▶ **Information supplied**
◇ ◇ ◇
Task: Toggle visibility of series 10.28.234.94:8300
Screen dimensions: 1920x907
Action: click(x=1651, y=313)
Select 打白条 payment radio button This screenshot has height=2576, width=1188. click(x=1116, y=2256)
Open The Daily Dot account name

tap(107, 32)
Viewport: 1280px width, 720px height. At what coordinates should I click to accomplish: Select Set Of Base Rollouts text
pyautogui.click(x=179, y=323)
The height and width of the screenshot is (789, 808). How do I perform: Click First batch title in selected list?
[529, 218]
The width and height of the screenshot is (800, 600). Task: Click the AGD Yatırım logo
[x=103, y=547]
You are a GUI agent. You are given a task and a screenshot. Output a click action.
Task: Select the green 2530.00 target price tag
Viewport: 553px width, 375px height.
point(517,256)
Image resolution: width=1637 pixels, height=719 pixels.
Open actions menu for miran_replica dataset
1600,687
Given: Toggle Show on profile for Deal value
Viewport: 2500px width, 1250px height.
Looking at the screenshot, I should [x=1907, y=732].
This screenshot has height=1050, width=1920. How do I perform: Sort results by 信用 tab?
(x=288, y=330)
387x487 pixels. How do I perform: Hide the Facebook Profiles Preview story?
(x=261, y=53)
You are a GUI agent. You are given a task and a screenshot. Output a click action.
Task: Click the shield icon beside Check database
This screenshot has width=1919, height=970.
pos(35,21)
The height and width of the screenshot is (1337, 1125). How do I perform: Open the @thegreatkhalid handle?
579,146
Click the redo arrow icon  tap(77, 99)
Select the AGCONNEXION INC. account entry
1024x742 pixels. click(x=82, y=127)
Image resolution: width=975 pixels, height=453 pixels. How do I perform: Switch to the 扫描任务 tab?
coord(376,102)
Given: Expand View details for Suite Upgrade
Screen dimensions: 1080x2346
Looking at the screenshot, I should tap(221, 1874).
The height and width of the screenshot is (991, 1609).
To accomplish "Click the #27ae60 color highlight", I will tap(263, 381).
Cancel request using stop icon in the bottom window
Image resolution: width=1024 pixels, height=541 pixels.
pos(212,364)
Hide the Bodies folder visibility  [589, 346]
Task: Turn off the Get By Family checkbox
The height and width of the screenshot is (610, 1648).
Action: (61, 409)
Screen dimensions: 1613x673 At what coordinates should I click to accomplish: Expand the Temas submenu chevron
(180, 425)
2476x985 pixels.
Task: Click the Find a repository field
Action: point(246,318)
◇ ◇ ◇
▶ **What is being asked**
Reproduce the material above, replacing every occurrence of "How do I perform" with "How can I carry out" and leaving everything else unchanged.

▶ **Result of the task**
Task: Toggle visibility of series 10.28.234.94:8300
Screen dimensions: 1920x907
Action: click(x=1651, y=313)
Select 打白条 payment radio button This screenshot has height=2576, width=1188. click(x=1116, y=2256)
Open The Daily Dot account name

tap(107, 32)
Viewport: 1280px width, 720px height. At what coordinates should I click to accomplish: Select Set Of Base Rollouts text
pyautogui.click(x=179, y=323)
The height and width of the screenshot is (789, 808). How can I carry out: Click First batch title in selected list?
[529, 218]
The width and height of the screenshot is (800, 600). Task: Click the AGD Yatırım logo
[x=103, y=547]
You are a GUI agent. You are given a task and a screenshot. Output a click action.
Task: Select the green 2530.00 target price tag
Viewport: 553px width, 375px height.
point(517,256)
Image resolution: width=1637 pixels, height=719 pixels.
Open actions menu for miran_replica dataset
1600,687
Given: Toggle Show on profile for Deal value
Viewport: 2500px width, 1250px height.
Looking at the screenshot, I should [x=1907, y=732].
This screenshot has height=1050, width=1920. How can I carry out: Sort results by 信用 tab?
(x=288, y=330)
387x487 pixels. How can I carry out: Hide the Facebook Profiles Preview story?
(x=261, y=53)
You are a GUI agent. You are given a task and a screenshot. Output a click action.
Task: Click the shield icon beside Check database
This screenshot has width=1919, height=970.
pos(35,21)
The height and width of the screenshot is (1337, 1125). How can I carry out: Open the @thegreatkhalid handle?
579,146
Click the redo arrow icon  tap(77, 99)
Select the AGCONNEXION INC. account entry
1024x742 pixels. click(x=82, y=127)
Image resolution: width=975 pixels, height=453 pixels. How can I carry out: Switch to the 扫描任务 tab?
coord(376,102)
Given: Expand View details for Suite Upgrade
Screen dimensions: 1080x2346
Looking at the screenshot, I should tap(221, 1874).
The height and width of the screenshot is (991, 1609).
To accomplish "Click the #27ae60 color highlight", I will tap(263, 381).
Cancel request using stop icon in the bottom window
Image resolution: width=1024 pixels, height=541 pixels.
pos(212,364)
Hide the Bodies folder visibility  [589, 346]
Task: Turn off the Get By Family checkbox
The height and width of the screenshot is (610, 1648).
Action: (61, 409)
Screen dimensions: 1613x673 At what coordinates should I click to accomplish: Expand the Temas submenu chevron
(180, 425)
2476x985 pixels.
Task: Click the Find a repository field
Action: point(246,318)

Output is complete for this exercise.